| REQUIRED TASK |
Reproduce the records below line for line, leaving the pictures out of your answer.

-------- RECORDS FOR PROCESSING

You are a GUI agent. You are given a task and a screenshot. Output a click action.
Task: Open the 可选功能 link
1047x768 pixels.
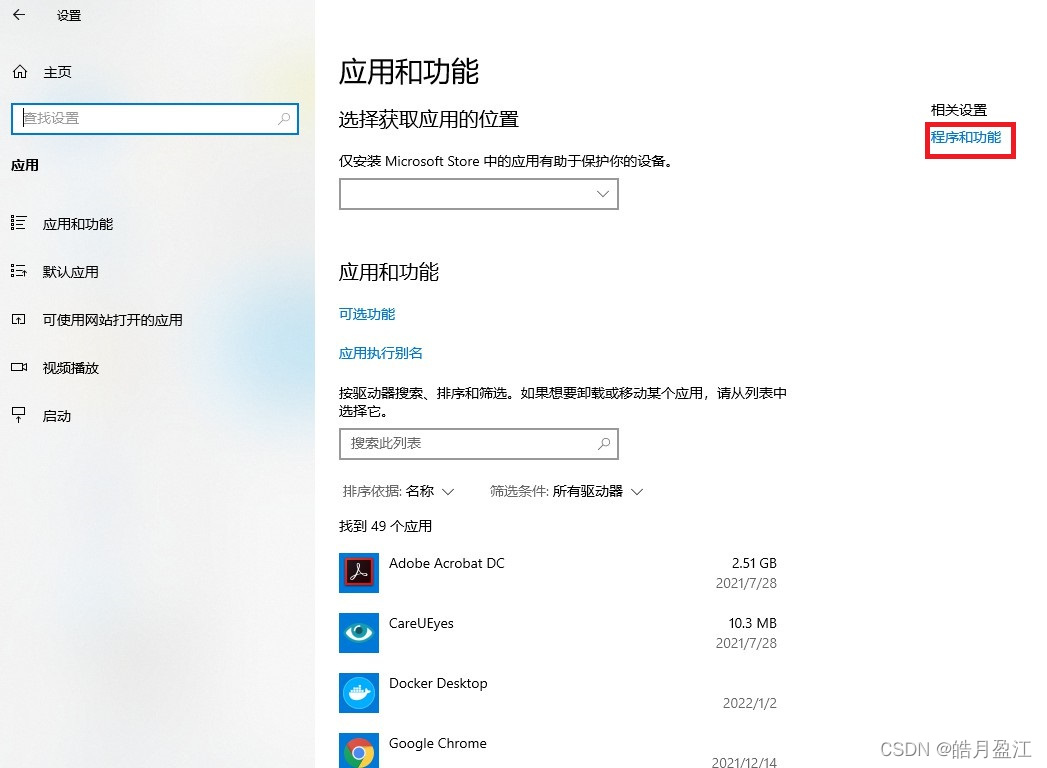pos(366,314)
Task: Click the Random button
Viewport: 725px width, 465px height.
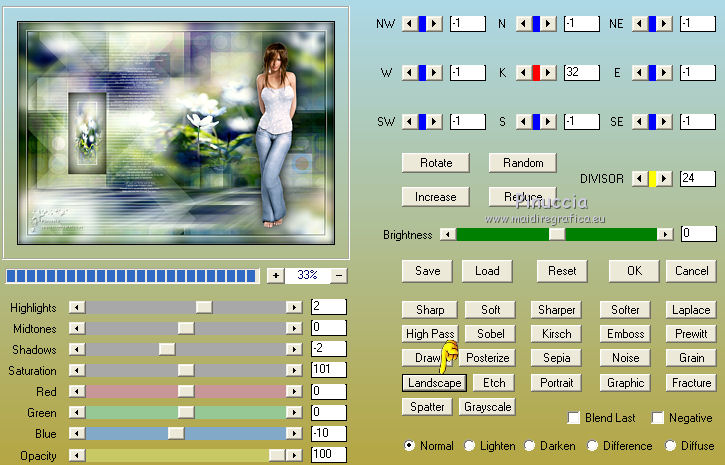Action: [x=523, y=163]
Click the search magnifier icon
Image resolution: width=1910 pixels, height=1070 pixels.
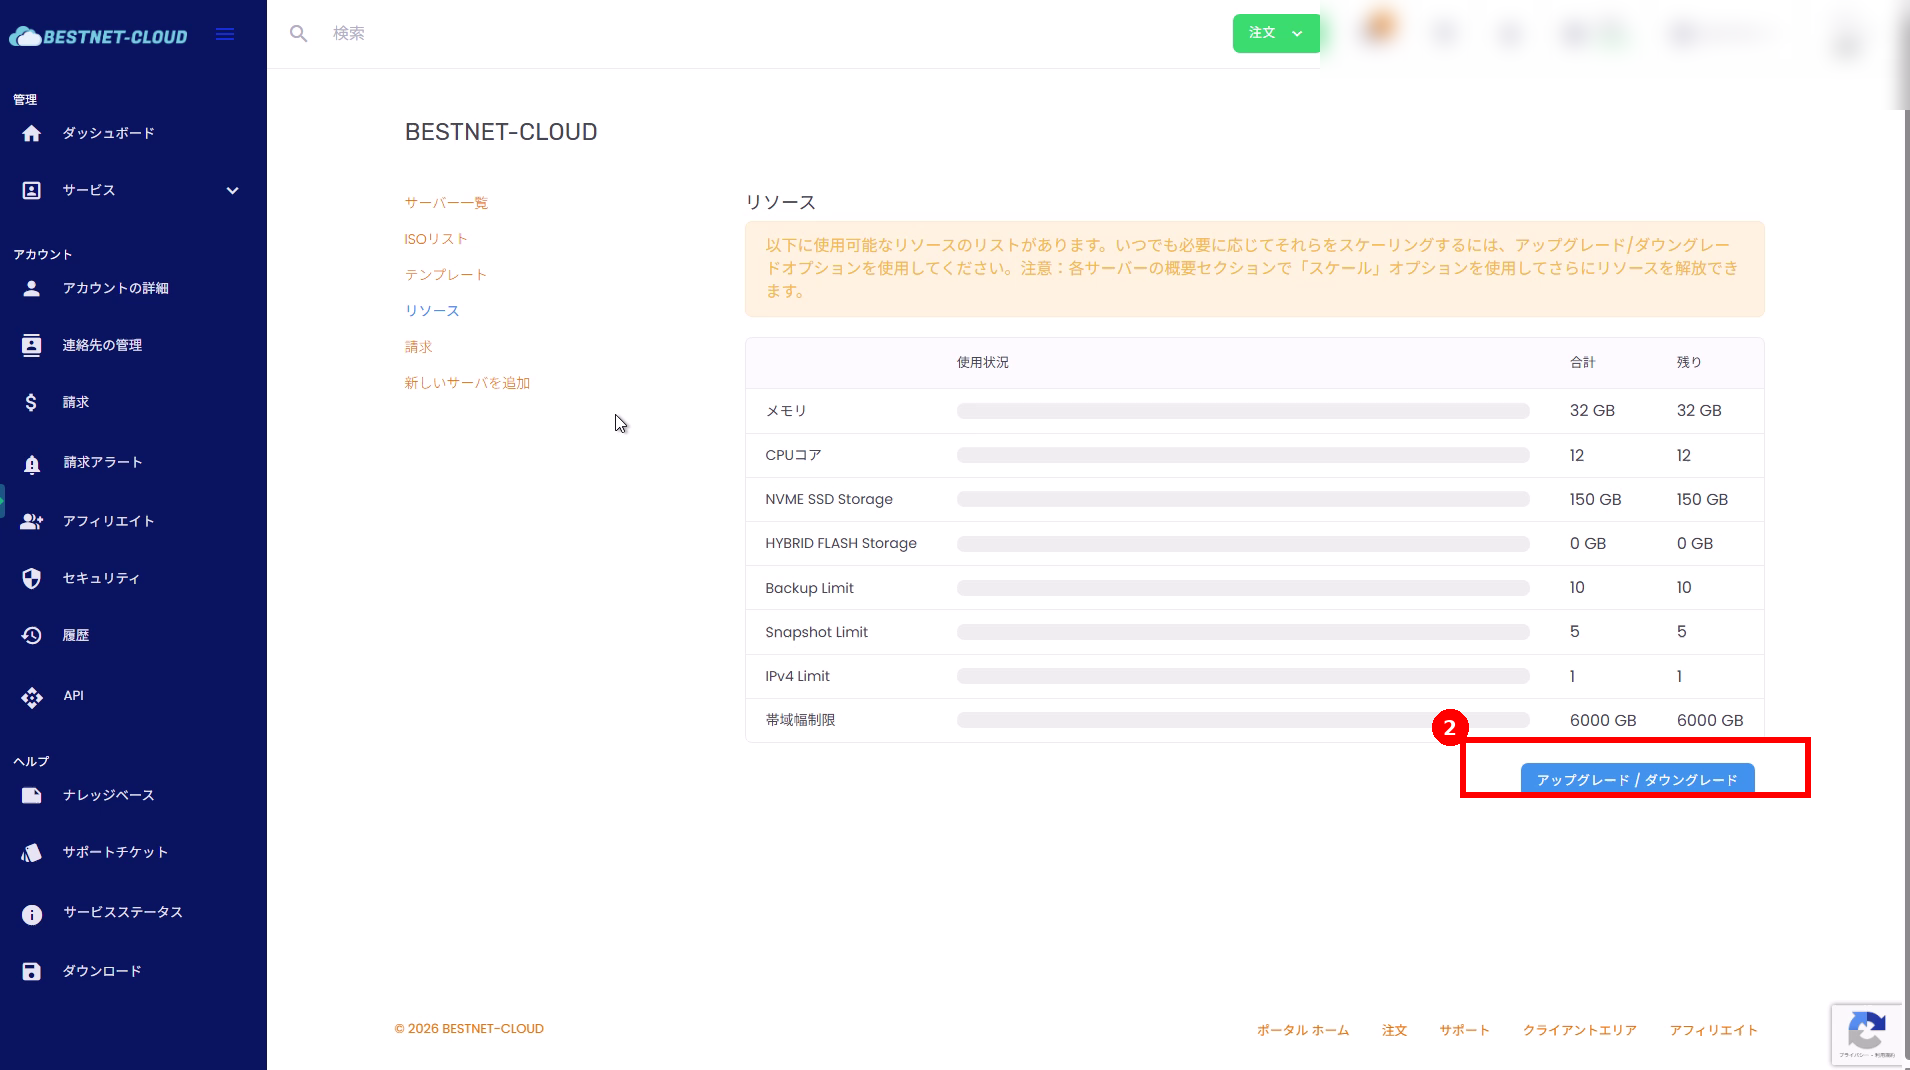click(x=298, y=34)
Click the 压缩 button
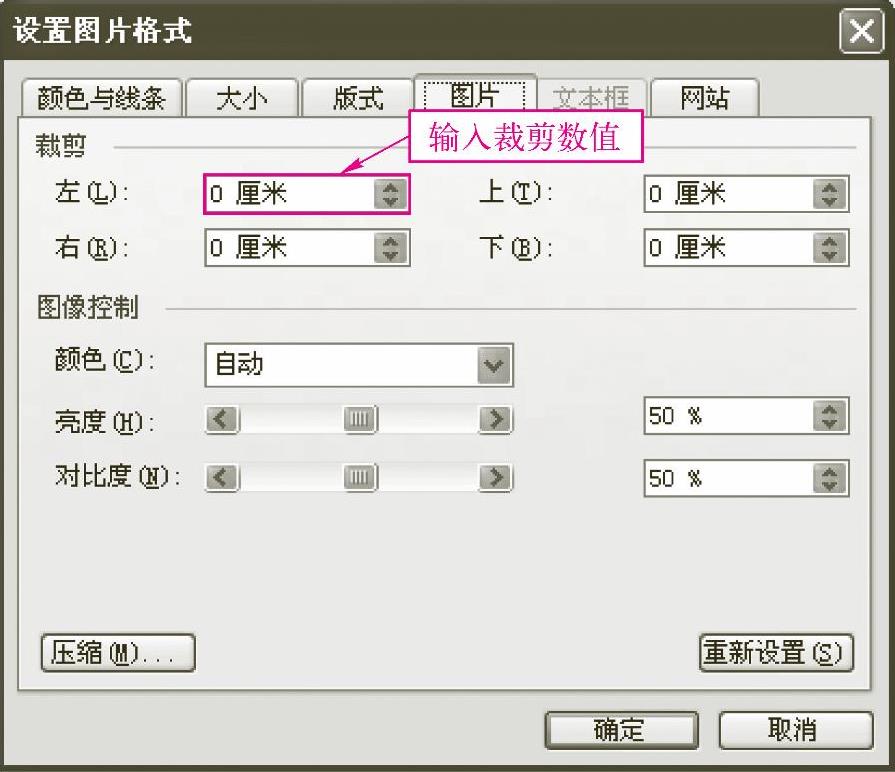895x772 pixels. pos(118,653)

----------------

| EXPECTED ANSWER |
You are a GUI agent. You are given a task and a screenshot. Output a click action.
Task: Open the 可选功能 link
1047x768 pixels.
pos(366,314)
Task: Click the Random button
Viewport: 725px width, 465px height.
Action: [x=523, y=163]
Click the search magnifier icon
Image resolution: width=1910 pixels, height=1070 pixels.
click(x=298, y=34)
Click the 压缩 button
895x772 pixels. pos(118,653)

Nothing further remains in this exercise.